People came from everywhere to burn down my city. They left, fully intact. They gave up nothing, helped no one. Amid the rubble, those that survived put up displays praising those who burned them down. They put up signs pleading for mercy. We are Black. We are women. We are immigrants. We live here. Don’t kill us.

I have decided to drop this discussion from the short-form social media platforms and move it to here in long-form. My writing here is based on notes I have kept for many years. I have decided that the place to start this is not with a presentation of each of my opinions. I will begin with a description of who I am and what in my life has made me this way; what in has changed me and created my sense of how I think life works? Although my sense-of-life has developed throughout my whole life, each aspect also seems to be rooted in a specific time or event. I have tentatively broken them down into this sequence:

  1. Death – 1954
  2. The God Monster – 1957
  3. War and Patriotism – 1959
  4. Wir haben spaß in der schule! – 1961
  5. Sputnik and anti-communism – 1963
  6. Vietnam and the Bomb- 1968
  7. Systems and Complexity – 1978
  8. Marx and Mao – 1979
  9. The Philosophies of India – 1989
  10. The Films of Michael Haneke – 2002
  11. China – 2009
  12. Facts and Truth – 2019

After that I will go forward with my views of current things, always relating them back to these life lessons.

So, why do I do this? For one, I am 66 years old, a perfectly legitimate memoir age. But, more than that, I want to point to a different path for collective progress. Left-wing moralism has failed. It is reactive, atomized, ineffective, ignorant, ahistorical, unorganized, dogmatic, judgmental and without community connections. It plans nothing. It learns nothing from experience. It routinely makes enemies out of friends, casting its greatest scorn on its closest potential allies. It changes nothing.  It is time for pragmatic progressivism.

Pragmatic progressivism seeks truth from facts and data rather than social relationships. It is morally humble, practices simple human-heartedness, and forgiveness. It seeks common ground. It rejects moral judgement. Its actions include organizational development, experimentation with methods, making long term plans, measuring progress, and revising methods based on organizational experience.

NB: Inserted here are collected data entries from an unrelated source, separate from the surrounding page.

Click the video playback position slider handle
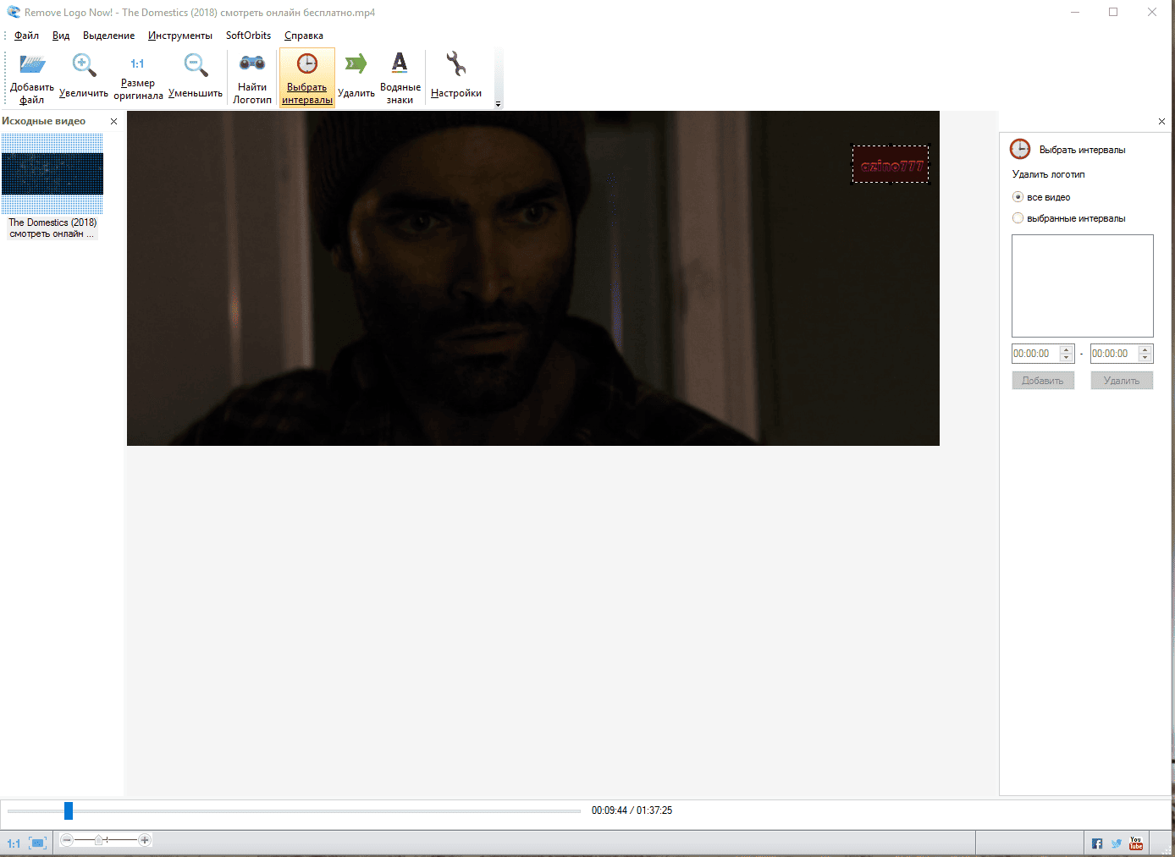coord(69,811)
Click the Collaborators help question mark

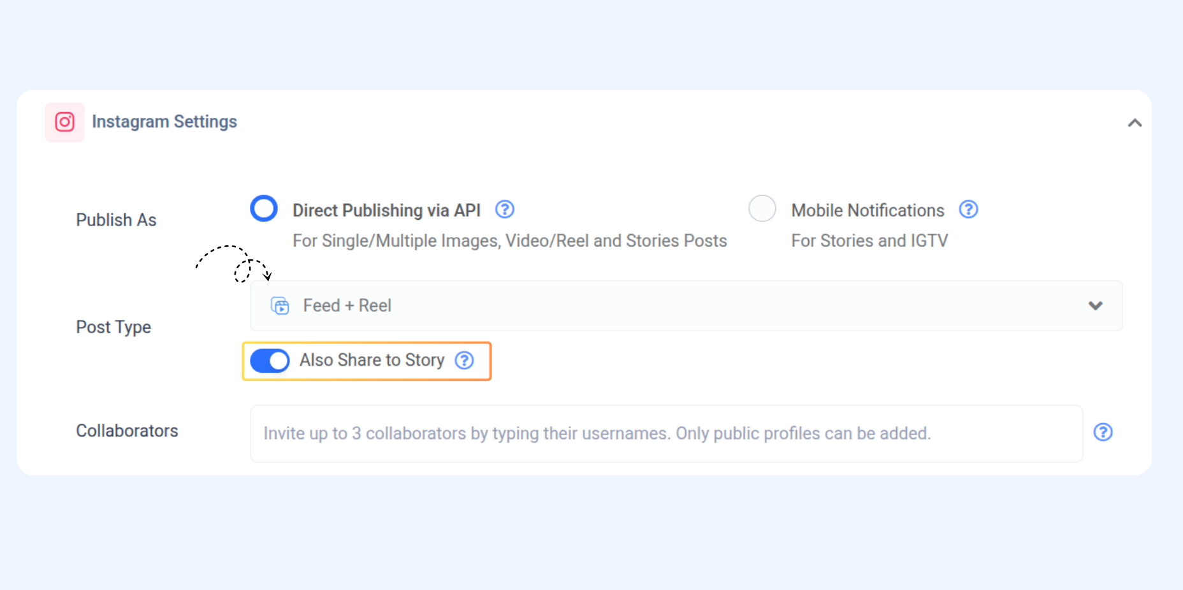pos(1103,433)
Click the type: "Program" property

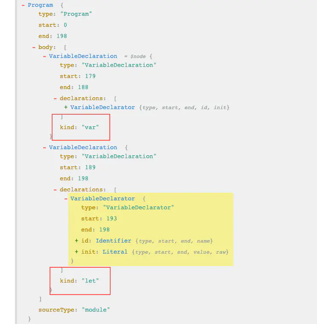(65, 14)
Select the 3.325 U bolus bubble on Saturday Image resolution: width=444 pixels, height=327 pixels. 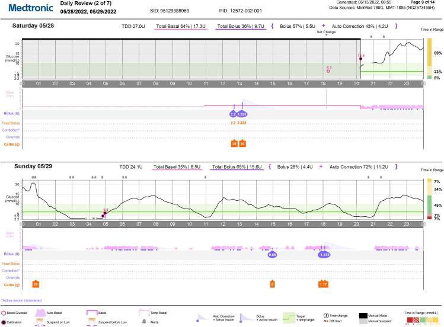coord(242,113)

It builds extensive connections with all potential allies.

A better world is in birth, so the song goes, but it cannot be picked, ready-to-wear, off the shelf in an election. We cannot demand a better world from Power, nor can we bully it into being chanting “Shame! Shame! Shame!” We must create it ourselves, working with many others, gradually, in stages, step by step, through trial and error, over a long, long time.